$$ \displaystyle \lim_{n \to \infty} \dfrac{1}{n} \displaystyle \sum ^n _{k=1} \dfrac{k^2}{n^2}$$
How do I evaluate this? I have never actually learned how to work with infinite series like this one, so I have no idea.
$$ \displaystyle \lim_{n \to \infty} \dfrac{1}{n} \displaystyle \sum ^n _{k=1} \dfrac{k^2}{n^2}$$
How do I evaluate this? I have never actually learned how to work with infinite series like this one, so I have no idea.
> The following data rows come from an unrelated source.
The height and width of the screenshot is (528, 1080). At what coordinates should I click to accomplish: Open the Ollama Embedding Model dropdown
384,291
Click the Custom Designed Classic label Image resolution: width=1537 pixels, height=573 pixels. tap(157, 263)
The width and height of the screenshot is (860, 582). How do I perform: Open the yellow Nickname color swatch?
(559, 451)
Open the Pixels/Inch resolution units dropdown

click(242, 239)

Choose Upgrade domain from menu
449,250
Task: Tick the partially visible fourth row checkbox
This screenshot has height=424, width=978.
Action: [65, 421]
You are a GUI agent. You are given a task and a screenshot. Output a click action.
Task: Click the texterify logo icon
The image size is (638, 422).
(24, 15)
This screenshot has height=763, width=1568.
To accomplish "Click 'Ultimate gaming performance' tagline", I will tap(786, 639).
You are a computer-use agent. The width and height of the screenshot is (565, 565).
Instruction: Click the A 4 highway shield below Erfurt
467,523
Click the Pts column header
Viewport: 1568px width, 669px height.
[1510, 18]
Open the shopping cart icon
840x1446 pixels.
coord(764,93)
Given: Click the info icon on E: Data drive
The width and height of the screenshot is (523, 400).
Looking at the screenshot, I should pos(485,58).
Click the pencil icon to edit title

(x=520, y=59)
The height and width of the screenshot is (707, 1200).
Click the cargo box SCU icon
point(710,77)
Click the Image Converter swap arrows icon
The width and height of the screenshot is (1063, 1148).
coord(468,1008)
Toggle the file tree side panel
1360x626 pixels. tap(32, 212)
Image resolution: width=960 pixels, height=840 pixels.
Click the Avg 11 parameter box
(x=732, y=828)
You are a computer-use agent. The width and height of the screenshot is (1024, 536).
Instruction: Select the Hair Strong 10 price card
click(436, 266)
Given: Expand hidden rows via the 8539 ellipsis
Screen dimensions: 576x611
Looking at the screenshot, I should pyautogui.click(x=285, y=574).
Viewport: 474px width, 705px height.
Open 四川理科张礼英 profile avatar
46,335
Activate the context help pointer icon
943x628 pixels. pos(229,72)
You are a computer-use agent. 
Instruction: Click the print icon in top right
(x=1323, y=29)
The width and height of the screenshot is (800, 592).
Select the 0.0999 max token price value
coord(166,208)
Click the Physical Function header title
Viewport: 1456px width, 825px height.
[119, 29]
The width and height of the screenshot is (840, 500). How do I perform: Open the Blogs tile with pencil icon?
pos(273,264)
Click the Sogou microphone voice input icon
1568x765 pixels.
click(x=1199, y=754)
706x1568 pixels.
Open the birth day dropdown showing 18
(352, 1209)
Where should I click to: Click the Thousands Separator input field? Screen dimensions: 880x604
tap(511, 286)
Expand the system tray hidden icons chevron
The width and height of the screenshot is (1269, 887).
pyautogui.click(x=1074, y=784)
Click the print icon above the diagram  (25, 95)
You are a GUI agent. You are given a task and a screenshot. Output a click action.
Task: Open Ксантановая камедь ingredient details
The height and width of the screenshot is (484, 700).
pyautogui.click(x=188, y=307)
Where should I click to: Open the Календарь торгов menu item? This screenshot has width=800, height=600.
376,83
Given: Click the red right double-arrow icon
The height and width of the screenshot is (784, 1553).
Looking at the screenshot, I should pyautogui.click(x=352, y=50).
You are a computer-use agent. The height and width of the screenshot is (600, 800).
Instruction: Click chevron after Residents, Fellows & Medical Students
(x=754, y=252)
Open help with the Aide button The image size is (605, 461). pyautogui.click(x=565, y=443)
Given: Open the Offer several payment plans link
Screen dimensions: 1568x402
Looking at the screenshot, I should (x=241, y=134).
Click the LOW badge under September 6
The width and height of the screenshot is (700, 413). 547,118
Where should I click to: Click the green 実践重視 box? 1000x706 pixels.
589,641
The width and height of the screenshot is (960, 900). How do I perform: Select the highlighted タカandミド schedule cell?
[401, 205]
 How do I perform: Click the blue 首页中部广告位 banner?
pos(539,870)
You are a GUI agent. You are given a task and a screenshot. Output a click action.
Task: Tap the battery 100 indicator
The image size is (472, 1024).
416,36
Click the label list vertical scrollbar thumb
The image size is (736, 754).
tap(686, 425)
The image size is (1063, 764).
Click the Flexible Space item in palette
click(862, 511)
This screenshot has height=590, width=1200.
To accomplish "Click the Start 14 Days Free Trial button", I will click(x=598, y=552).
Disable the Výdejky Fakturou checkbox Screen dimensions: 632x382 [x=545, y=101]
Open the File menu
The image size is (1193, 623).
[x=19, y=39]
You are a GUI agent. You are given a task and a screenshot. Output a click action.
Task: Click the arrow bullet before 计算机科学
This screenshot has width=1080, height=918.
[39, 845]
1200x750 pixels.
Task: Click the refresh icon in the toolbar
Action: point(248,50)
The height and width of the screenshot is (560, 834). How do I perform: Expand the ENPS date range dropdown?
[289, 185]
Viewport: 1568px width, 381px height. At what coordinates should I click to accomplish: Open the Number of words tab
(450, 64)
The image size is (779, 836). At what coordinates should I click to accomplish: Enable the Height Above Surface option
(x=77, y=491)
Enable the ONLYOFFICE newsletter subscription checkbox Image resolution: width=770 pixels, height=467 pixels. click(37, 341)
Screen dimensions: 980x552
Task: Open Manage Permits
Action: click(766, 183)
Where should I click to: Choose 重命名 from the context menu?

You can recognize a Riemann sum: $$\lim\limits_{n \to + \infty} \frac{1}{n} \sum\limits_{k=1}^n \frac{k^2}{n^2} = \int_0^1 x^2dx= \frac{1}{3}$$
HINT: Use the formula for the sum of the first $n$ squares:
$$\begin{align*} \frac1n\sum_{k=1}^n\frac{k^2}{n^2}&=\frac1{n^3}\sum_{k=1}^nk^2\\ &=\frac1{n^3}\cdot\frac{n(n+1)(2n+1)}6\;. \end{align*}$$
Since $n$ is a constant within the summation, you can move it outside: $$ \displaystyle \lim_{n \to \infty} \dfrac{1}{n^3} \displaystyle \sum ^n _{k=1} {k^2}$$ The sum of the first $n$ squares is well known to be $\dfrac{n^3}{3} +\dfrac{n^2}{2}+\dfrac{n}{6}$. Dividing by $n^3$, we have $\dfrac{1}{3} +\dfrac{1}{2n}+\dfrac{1}{n^2}$. The limit as $n \to \infty$ is now obvious as $\dfrac{1}{3}$.
Let's remember a usefull result on the series: if the serie $\displaystyle \sum_n f(n)$ is divergent then we have $$\sum_{k=1}^n f(k)\sim\int_1^nf(x)dx.$$ With this result we find the classical result $$\sum_{k=1}^n\frac{1}{n}\sim\int_1^n\frac{dx}{x}=\log n.$$
Now, we return to the question. Since the serie $\displaystyle \sum_n n^2$ is divergent then we have $$\sum_{k=1}^n k^2\sim \int_1^n x^2dx=\frac{1}{3}\left[x^3\right]_1^n\sim\frac{n^3}{3},$$ and hence we find $$\lim_{\infty}\frac{1}{n^3}\sum_{k=1}^n k^2=\frac{1}{3}.$$